Only one stretch of the records below is wanted: the lines from the one holding "Viewport: 2576px width, 1413px" through the one holding "The image size is (2000, 1384).". Return it exactly, both ends included.
____
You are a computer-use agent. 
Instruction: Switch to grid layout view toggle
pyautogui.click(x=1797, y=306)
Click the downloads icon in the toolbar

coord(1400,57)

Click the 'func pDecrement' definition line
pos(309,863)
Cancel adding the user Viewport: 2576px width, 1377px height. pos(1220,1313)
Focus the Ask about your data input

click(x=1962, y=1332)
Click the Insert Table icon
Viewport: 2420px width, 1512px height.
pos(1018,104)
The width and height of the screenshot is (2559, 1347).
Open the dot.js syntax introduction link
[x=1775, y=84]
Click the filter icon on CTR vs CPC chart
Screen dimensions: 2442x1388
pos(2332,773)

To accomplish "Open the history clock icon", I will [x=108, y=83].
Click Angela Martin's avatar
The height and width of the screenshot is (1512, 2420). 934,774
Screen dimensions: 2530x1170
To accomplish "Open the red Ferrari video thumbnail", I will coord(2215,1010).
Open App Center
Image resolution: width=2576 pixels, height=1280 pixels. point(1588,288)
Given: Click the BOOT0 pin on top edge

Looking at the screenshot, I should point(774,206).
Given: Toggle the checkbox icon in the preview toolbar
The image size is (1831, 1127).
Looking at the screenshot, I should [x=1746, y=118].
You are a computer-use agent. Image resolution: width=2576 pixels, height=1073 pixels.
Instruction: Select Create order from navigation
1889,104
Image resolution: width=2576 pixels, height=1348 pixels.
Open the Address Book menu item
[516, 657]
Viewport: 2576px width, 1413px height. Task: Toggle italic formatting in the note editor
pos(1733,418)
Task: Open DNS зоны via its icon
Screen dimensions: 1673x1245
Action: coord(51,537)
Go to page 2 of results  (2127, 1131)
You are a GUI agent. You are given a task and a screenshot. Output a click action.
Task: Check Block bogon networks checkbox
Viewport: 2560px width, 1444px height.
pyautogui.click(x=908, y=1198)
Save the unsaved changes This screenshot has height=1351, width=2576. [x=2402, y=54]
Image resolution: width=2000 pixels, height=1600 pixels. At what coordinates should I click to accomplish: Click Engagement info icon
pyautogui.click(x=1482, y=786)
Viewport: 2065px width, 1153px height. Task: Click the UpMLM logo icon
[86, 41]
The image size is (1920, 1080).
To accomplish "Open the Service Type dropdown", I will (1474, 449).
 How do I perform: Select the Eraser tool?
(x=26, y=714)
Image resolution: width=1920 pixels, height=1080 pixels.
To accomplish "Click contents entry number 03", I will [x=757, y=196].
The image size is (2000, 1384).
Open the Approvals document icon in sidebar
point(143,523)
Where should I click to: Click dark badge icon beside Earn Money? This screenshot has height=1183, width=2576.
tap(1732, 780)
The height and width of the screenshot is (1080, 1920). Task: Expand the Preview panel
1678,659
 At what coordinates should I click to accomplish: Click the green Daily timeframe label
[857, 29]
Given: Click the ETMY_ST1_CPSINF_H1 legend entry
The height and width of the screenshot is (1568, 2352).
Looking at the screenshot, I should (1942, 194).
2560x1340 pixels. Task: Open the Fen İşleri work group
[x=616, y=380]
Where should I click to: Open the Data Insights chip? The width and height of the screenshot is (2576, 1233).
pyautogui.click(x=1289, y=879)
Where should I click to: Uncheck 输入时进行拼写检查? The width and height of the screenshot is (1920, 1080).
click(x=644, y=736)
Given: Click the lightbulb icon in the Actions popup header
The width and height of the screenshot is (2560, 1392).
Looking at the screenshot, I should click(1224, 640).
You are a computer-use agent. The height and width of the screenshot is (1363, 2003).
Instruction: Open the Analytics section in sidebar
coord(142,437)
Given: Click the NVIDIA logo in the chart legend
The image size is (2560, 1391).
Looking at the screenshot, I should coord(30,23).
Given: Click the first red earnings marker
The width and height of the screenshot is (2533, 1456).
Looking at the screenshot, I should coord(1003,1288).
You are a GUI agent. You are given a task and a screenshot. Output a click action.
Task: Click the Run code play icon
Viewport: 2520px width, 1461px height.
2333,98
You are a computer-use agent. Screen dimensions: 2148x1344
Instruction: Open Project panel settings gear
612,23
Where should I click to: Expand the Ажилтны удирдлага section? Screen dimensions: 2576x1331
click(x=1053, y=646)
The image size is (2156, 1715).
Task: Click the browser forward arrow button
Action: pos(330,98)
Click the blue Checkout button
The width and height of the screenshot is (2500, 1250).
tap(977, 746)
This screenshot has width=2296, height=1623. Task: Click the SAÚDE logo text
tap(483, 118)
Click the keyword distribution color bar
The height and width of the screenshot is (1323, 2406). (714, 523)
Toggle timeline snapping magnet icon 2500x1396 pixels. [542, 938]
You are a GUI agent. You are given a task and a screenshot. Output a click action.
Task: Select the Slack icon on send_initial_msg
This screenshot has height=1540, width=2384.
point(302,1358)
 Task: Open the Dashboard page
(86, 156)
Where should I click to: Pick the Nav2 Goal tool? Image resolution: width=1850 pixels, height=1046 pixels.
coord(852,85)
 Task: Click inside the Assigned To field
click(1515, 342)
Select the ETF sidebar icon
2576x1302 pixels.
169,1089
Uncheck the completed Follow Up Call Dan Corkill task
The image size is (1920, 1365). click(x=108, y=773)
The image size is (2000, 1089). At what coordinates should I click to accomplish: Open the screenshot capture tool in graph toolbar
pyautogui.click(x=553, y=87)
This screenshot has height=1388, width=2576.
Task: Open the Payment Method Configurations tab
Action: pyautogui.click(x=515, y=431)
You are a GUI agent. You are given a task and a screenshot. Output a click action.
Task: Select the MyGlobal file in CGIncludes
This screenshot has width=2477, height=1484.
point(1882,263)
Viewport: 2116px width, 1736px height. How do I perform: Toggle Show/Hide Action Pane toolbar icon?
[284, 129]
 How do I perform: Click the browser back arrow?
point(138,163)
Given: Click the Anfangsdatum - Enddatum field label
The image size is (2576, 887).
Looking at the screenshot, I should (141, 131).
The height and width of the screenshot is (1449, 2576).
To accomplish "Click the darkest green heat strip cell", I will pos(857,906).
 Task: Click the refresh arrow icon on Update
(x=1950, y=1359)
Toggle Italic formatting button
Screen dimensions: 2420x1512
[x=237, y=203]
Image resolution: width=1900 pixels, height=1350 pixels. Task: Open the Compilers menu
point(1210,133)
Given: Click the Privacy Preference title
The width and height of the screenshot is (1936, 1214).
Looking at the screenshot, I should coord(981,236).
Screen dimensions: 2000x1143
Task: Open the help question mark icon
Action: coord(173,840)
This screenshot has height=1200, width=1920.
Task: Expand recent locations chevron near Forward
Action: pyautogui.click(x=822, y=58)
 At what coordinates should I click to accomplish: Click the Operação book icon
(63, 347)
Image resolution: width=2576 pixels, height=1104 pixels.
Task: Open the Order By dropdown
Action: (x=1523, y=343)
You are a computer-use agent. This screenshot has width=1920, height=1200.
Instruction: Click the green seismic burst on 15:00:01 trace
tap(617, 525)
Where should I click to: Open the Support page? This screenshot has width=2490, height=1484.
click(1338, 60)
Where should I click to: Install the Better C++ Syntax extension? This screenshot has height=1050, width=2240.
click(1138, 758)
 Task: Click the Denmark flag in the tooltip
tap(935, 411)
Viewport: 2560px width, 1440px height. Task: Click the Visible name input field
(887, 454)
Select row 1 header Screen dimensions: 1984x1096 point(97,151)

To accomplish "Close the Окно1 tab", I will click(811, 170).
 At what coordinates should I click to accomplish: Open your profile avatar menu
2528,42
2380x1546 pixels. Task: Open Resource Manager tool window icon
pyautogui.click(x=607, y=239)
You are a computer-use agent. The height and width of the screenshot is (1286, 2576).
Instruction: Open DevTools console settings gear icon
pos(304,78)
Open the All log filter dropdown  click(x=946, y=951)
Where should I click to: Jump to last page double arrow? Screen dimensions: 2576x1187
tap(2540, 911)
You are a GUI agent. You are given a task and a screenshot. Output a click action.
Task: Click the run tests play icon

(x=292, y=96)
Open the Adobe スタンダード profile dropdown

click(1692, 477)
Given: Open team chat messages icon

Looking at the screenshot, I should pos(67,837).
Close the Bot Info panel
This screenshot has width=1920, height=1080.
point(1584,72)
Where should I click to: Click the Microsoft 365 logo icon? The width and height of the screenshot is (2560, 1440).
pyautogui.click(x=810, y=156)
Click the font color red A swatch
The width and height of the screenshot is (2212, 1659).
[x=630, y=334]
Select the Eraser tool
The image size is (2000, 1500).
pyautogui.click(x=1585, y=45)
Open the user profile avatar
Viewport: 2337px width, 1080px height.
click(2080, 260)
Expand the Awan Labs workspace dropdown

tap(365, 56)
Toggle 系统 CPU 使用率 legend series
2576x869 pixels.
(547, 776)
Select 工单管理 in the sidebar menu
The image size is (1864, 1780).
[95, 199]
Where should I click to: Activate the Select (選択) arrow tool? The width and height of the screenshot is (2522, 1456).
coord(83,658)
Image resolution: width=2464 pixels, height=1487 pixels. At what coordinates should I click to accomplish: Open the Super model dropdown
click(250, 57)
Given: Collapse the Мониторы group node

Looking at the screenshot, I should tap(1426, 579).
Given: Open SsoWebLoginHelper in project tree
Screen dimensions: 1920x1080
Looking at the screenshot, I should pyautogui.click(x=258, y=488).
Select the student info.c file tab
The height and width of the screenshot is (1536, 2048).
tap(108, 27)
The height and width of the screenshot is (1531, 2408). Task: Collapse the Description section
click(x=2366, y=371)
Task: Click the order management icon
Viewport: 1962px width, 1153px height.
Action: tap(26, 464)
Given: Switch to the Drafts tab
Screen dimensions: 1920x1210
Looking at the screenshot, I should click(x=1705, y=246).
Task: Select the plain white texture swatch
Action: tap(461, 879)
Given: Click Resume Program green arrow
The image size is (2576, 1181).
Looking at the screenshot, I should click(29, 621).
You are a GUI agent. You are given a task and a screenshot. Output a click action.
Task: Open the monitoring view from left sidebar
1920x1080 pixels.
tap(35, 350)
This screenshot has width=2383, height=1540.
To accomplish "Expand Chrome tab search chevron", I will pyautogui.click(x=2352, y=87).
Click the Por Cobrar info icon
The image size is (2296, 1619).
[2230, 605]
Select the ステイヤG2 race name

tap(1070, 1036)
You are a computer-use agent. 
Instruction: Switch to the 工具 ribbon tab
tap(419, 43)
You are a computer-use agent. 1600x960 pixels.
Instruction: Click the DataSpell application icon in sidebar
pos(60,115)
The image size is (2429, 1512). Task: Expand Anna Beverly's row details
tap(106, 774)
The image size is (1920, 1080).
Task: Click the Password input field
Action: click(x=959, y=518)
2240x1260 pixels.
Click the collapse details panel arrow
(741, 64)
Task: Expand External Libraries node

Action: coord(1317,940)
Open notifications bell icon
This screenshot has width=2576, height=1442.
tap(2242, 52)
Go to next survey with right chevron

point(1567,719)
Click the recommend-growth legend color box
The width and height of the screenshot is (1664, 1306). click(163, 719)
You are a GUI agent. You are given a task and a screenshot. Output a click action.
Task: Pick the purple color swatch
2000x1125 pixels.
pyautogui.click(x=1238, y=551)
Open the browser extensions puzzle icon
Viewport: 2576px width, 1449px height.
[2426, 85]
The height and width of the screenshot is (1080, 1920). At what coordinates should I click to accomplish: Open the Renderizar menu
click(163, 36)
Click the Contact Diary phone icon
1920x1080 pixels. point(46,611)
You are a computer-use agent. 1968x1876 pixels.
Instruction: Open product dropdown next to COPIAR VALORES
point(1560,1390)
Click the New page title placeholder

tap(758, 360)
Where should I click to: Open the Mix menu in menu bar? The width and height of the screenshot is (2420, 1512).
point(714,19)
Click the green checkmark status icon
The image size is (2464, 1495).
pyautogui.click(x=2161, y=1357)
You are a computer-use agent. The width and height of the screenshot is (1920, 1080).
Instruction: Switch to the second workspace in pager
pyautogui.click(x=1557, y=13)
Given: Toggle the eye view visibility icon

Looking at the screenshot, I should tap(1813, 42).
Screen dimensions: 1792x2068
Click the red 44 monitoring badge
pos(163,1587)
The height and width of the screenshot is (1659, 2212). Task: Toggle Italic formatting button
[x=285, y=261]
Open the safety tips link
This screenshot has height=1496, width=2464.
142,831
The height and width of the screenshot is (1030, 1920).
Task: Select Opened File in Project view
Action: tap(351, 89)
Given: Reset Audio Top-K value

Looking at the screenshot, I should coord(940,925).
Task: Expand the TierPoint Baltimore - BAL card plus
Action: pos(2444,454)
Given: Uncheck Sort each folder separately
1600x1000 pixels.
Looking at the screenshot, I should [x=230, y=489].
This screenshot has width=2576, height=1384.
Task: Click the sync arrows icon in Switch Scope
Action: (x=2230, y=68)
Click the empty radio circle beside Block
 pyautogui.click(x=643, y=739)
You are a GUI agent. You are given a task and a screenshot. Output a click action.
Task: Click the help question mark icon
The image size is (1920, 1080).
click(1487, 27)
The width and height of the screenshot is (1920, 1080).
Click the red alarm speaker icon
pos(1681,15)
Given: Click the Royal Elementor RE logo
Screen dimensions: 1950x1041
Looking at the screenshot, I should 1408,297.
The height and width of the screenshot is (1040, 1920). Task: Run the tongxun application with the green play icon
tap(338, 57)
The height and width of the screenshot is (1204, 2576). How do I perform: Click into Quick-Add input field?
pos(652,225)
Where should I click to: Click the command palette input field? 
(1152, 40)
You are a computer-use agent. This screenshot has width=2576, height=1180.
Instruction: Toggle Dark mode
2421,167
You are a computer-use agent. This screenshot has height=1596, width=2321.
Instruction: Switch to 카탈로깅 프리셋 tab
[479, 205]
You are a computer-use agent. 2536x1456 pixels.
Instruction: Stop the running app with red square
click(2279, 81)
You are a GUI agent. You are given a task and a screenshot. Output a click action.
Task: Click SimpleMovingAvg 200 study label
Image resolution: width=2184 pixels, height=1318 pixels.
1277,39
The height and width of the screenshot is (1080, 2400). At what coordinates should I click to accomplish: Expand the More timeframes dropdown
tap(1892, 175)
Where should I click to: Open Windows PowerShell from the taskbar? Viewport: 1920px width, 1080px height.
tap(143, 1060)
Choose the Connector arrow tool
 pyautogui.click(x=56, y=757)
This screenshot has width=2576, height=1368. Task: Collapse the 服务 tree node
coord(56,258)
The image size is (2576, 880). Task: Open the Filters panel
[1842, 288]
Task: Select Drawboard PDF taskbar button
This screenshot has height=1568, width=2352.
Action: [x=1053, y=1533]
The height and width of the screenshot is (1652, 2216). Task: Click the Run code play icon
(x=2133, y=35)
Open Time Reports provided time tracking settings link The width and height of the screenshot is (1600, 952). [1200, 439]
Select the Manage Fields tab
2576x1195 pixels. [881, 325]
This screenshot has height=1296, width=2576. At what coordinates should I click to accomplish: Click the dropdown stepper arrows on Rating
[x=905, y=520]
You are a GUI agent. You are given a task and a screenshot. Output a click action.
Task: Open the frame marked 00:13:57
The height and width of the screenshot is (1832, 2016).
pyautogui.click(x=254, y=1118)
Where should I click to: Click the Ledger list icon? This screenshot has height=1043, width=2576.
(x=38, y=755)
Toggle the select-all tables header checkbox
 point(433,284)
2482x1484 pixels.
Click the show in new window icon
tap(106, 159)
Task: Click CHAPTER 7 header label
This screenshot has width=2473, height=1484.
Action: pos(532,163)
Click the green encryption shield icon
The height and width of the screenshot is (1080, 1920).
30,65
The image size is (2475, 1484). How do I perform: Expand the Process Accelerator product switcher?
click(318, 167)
____
- _RESPONSE FOR THIS EXERCISE_:
Viewport: 2576px width, 1413px height. Task: Toggle italic formatting in the note editor
pos(1733,418)
Task: Open DNS зоны via its icon
Screen dimensions: 1673x1245
Action: coord(51,537)
Go to page 2 of results  (2127, 1131)
You are a GUI agent. You are given a task and a screenshot. Output a click action.
Task: Check Block bogon networks checkbox
Viewport: 2560px width, 1444px height.
pyautogui.click(x=908, y=1198)
Save the unsaved changes This screenshot has height=1351, width=2576. [x=2402, y=54]
Image resolution: width=2000 pixels, height=1600 pixels. At what coordinates should I click to accomplish: Click Engagement info icon
pyautogui.click(x=1482, y=786)
Viewport: 2065px width, 1153px height. Task: Click the UpMLM logo icon
[86, 41]
The image size is (1920, 1080).
To accomplish "Open the Service Type dropdown", I will (1474, 449).
 How do I perform: Select the Eraser tool?
(x=26, y=714)
Image resolution: width=1920 pixels, height=1080 pixels.
To accomplish "Click contents entry number 03", I will [x=757, y=196].
The image size is (2000, 1384).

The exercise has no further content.